Measures¶
Pure-function keyness association measures. The log-likelihood is the significance backbone; the log ratio is the effect size used to rank keywords.
keyflux.keyness.measures
¶
Keyness association measures as pure functions.
Each measure compares one word type across a focus corpus C and a reference
corpus R. The four observed quantities are the type's frequency in each corpus
(a in C, b in R) and the corpus token totals (n_focus,
n_reference). This is the keyword contingency of Brezina, Statistics in
Corpus Linguistics (2018), Ch. 3, and Dunning (1993) for the log-likelihood.
The log-likelihood (Dunning's G2) is the significance backbone; an effect-size measure (log ratio, Simple Maths, %DIFF) is used to rank keywords. Brezina's caution applies: in large corpora the log-likelihood flags far too many keywords, so it is for significance only and the sorting key should be an effect size.
CHI2_CRITICAL = {'p05': 3.84, 'p01': 6.63, 'p001': 10.83, 'p0001': 15.13}
module-attribute
¶
Chi-square critical values at 1 d.f. for the log-likelihood significance bands.
SMP_DEFAULT_K = 100.0
module-attribute
¶
Default Simple Maths constant k (Kilgarriff 2009); also a frequency filter.
ZERO_CELL_FLOOR = 0.5
module-attribute
¶
Count substituted for a zero cell in log ratio / %DIFF so exclusives stay finite.
chi_square(a, b, n_focus, n_reference)
¶
Pearson chi-square (1 d.f.) on the 2x2 keyword contingency table.

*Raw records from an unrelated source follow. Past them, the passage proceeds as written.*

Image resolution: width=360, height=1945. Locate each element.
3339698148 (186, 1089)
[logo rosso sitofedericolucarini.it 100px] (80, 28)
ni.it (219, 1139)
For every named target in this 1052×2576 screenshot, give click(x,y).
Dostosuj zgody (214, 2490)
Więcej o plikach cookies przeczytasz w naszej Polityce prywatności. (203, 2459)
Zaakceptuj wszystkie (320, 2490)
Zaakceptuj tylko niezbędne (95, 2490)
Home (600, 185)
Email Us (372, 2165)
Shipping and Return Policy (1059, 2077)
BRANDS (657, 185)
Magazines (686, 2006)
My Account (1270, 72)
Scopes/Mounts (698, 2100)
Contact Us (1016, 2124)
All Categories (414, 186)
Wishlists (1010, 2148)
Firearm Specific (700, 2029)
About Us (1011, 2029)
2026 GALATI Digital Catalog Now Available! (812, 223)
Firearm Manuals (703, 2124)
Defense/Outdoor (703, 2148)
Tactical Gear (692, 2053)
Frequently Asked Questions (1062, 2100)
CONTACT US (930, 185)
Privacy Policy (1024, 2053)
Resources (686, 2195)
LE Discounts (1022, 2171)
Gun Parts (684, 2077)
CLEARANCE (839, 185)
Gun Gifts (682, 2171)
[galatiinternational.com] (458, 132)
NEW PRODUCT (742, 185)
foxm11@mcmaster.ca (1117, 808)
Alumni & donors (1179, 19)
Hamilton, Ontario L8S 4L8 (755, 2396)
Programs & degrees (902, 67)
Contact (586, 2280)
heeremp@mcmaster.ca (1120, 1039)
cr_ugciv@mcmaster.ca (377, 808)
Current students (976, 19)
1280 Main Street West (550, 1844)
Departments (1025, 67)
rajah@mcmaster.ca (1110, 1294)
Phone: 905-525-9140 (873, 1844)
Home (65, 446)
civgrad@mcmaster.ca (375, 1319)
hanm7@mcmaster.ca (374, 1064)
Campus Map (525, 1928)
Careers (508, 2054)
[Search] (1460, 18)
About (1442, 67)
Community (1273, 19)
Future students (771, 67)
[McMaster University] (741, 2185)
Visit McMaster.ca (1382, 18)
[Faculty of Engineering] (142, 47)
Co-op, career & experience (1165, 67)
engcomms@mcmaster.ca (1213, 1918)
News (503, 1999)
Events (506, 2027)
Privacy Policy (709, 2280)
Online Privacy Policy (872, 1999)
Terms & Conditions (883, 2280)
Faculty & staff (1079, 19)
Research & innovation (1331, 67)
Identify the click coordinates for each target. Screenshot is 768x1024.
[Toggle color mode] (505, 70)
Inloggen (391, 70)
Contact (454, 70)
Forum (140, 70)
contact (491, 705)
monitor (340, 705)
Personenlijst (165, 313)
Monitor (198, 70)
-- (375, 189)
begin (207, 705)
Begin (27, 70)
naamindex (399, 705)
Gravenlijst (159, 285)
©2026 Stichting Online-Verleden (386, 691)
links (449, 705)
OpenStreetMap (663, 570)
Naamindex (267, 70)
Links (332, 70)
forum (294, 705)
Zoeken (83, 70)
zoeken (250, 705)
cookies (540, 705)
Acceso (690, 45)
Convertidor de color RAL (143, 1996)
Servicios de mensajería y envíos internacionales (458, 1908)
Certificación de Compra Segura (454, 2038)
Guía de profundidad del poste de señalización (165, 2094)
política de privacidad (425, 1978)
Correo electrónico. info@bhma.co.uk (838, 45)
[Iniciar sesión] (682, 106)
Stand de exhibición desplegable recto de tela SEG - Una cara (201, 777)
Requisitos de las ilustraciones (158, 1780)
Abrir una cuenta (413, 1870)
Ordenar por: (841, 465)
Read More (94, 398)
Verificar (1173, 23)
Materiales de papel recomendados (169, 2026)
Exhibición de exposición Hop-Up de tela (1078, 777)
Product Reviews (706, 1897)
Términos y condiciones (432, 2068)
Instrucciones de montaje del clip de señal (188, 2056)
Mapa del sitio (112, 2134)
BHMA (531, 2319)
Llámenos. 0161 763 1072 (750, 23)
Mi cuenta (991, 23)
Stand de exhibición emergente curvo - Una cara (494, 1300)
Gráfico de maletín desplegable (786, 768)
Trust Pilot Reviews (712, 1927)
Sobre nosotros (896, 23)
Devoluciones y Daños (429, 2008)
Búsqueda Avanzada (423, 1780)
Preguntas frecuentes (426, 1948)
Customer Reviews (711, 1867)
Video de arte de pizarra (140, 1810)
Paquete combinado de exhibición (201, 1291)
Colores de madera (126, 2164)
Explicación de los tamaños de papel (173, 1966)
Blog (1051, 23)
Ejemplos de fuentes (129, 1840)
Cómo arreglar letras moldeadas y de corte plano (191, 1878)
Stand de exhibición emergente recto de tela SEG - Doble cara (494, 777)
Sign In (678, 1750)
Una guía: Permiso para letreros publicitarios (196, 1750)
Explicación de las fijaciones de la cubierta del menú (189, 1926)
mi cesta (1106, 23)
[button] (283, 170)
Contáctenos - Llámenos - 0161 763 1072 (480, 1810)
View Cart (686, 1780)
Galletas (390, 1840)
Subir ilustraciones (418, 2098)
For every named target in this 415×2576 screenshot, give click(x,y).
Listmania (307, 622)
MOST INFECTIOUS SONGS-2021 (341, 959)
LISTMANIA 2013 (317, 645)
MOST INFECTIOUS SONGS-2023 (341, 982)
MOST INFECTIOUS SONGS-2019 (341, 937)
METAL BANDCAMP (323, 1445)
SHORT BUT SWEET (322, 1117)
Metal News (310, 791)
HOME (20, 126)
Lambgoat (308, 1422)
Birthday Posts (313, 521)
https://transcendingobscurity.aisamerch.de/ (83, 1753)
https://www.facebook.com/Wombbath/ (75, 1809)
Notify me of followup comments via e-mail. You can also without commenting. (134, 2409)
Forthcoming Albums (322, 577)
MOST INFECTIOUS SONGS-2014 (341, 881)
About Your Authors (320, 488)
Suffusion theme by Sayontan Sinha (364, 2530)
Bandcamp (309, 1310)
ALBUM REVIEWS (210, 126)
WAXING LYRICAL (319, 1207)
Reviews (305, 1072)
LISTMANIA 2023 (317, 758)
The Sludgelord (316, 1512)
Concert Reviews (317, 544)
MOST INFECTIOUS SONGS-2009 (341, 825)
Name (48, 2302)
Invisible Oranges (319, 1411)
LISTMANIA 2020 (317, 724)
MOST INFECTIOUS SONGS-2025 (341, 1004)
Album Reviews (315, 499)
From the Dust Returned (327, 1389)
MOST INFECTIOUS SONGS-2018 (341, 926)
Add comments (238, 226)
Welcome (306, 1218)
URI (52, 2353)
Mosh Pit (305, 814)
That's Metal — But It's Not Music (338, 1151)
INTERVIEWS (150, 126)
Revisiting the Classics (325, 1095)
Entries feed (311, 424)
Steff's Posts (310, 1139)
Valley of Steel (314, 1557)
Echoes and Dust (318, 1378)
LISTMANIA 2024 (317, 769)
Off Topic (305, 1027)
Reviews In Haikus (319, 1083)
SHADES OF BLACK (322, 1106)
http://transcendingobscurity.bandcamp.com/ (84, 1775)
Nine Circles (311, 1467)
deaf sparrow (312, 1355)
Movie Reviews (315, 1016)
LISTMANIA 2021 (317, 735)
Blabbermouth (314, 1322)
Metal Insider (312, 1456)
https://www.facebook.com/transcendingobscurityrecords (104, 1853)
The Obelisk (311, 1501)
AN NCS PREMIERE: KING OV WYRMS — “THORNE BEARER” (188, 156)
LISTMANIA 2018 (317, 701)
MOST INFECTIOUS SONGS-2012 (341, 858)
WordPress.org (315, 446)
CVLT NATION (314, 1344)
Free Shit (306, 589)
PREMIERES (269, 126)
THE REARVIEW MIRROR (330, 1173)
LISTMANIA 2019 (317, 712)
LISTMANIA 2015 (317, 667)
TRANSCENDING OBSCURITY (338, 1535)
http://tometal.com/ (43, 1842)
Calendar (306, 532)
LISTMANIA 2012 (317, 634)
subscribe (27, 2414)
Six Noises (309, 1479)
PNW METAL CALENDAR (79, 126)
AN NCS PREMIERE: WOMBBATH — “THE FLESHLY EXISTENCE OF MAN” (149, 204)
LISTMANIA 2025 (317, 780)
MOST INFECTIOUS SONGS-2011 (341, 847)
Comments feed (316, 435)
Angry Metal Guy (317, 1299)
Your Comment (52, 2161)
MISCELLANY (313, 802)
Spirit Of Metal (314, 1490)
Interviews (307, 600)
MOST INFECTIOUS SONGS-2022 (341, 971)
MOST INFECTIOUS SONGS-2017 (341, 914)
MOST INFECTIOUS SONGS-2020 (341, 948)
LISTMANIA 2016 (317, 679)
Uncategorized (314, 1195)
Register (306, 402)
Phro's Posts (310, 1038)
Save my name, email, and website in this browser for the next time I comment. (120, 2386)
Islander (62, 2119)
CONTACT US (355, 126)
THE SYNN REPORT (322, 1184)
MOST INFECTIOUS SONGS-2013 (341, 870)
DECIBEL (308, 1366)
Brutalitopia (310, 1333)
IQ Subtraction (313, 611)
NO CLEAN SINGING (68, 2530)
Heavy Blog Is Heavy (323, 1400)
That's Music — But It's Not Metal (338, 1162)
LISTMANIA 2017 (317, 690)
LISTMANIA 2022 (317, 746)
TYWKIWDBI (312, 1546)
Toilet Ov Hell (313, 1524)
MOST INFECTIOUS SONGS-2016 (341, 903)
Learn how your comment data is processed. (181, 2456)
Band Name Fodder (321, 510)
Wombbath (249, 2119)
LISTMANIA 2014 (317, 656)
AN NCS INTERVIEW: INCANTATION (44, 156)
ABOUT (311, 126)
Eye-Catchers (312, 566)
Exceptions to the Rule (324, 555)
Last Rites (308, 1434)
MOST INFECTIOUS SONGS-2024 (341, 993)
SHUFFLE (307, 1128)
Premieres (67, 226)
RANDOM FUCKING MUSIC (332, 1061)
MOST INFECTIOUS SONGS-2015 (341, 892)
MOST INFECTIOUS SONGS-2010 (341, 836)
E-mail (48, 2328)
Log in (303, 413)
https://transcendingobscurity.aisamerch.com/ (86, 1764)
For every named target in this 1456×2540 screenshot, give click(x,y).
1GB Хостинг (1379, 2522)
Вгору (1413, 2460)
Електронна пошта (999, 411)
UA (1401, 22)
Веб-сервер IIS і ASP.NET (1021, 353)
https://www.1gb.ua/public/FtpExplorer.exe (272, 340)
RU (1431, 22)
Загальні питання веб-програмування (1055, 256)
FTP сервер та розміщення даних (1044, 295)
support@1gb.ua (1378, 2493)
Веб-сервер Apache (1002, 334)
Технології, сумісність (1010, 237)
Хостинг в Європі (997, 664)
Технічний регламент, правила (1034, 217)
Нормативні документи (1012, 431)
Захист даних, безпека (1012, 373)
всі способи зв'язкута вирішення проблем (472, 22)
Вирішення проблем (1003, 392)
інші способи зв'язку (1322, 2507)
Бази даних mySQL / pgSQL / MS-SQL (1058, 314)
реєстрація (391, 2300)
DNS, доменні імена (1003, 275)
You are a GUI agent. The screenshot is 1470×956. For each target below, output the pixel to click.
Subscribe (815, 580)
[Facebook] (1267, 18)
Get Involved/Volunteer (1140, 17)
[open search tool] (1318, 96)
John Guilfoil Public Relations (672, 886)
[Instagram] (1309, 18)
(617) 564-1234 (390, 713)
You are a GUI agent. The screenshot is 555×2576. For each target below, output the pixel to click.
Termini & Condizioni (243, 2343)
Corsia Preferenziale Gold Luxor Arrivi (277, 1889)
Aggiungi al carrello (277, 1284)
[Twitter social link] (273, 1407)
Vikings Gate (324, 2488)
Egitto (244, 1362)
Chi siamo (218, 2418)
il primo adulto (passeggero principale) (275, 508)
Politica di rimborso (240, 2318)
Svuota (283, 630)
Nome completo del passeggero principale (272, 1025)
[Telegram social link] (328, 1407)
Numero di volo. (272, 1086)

Included for contrast and teaching only. As Dunning (1993) shows, chi-square
overestimates the significance of rare events; this is exactly the failure
that :func:log_likelihood is preferred to avoid. Prefer the log-likelihood
for significance in real analyses.
Parameters:
| Name | Type | Description | Default |
|---|---|---|---|
a
|
int
|
Frequency of the type in the focus corpus C. |
required |
b
|
int
|
Frequency of the type in the reference corpus R. |
required |
n_focus
|
int
|
Token total of the focus corpus C. |
required |
n_reference
|
int
|
Token total of the reference corpus R. |
required |
Returns:
| Type | Description |
|---|---|
float
|
The chi-square statistic, always |
Raises:
| Type | Description |
|---|---|
ValueError
|
If |
Contract
- The result is non-negative.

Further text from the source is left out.